Your assignment:
Find the line with "Click Prev in the Center No Text preview" in the entries below, then reproduce it and every line after it down to and including the line with "Given: Collapse contract row RC202601-003", exactly.

The data:
= Beginning of Section =

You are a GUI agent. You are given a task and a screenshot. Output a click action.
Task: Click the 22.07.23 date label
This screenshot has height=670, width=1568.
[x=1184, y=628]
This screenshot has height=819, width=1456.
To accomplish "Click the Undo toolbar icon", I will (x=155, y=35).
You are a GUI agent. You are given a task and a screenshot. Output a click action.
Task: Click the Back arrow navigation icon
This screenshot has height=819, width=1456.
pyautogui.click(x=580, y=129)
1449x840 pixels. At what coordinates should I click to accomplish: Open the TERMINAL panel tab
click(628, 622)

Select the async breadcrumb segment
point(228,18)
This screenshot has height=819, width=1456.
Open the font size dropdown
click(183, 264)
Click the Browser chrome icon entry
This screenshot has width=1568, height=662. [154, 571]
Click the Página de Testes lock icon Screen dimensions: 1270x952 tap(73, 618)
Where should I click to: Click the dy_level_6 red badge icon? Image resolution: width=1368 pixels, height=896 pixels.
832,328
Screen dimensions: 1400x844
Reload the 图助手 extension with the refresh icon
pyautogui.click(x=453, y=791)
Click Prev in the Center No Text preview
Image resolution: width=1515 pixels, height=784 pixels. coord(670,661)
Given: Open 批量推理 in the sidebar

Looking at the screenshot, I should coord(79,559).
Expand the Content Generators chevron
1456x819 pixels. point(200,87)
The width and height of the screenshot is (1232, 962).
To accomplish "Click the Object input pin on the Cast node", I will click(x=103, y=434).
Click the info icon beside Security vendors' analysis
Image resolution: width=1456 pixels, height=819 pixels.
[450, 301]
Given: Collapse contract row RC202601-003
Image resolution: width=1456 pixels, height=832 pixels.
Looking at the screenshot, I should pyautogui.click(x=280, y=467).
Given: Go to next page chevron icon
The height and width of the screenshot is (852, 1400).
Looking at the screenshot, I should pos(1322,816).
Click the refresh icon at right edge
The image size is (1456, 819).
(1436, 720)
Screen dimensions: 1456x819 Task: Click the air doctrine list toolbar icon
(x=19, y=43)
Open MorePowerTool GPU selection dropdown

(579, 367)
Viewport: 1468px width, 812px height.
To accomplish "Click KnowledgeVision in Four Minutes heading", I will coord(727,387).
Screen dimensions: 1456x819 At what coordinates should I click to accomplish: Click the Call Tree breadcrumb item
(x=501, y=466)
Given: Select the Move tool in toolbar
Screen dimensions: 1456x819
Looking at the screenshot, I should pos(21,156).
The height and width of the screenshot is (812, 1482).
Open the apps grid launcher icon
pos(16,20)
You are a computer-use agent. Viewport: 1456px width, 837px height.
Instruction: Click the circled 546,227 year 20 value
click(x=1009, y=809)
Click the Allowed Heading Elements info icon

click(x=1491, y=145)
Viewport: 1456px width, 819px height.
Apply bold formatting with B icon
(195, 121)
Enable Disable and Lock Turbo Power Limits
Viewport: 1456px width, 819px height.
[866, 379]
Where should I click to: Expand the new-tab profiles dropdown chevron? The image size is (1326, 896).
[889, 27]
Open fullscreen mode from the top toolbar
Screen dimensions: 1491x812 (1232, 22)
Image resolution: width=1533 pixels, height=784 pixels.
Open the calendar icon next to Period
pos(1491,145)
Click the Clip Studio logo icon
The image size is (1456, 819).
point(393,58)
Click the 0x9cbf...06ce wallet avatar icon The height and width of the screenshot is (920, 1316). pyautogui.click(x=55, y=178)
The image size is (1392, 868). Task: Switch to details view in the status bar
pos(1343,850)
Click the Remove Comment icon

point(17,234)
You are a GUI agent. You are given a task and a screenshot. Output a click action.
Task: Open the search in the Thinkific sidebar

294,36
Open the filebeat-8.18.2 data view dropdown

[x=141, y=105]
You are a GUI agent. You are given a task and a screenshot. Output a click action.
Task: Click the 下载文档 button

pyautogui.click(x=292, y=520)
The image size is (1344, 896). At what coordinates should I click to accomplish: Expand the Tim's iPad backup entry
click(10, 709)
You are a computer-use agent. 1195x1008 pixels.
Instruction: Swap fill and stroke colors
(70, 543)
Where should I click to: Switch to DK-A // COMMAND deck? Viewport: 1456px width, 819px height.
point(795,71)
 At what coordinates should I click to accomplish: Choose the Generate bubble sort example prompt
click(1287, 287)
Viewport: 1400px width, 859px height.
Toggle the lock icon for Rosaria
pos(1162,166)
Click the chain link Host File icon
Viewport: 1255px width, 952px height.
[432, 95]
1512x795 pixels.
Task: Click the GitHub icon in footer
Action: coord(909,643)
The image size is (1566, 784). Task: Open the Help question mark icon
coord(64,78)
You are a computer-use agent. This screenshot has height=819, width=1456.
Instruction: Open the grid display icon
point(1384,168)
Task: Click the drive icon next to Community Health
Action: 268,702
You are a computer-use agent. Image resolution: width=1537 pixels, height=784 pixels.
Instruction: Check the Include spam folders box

= End of Section =

Response to the task:
Click Prev in the Center No Text preview
Image resolution: width=1515 pixels, height=784 pixels. coord(670,661)
Given: Open 批量推理 in the sidebar

Looking at the screenshot, I should coord(79,559).
Expand the Content Generators chevron
1456x819 pixels. point(200,87)
The width and height of the screenshot is (1232, 962).
To accomplish "Click the Object input pin on the Cast node", I will click(x=103, y=434).
Click the info icon beside Security vendors' analysis
Image resolution: width=1456 pixels, height=819 pixels.
[450, 301]
Given: Collapse contract row RC202601-003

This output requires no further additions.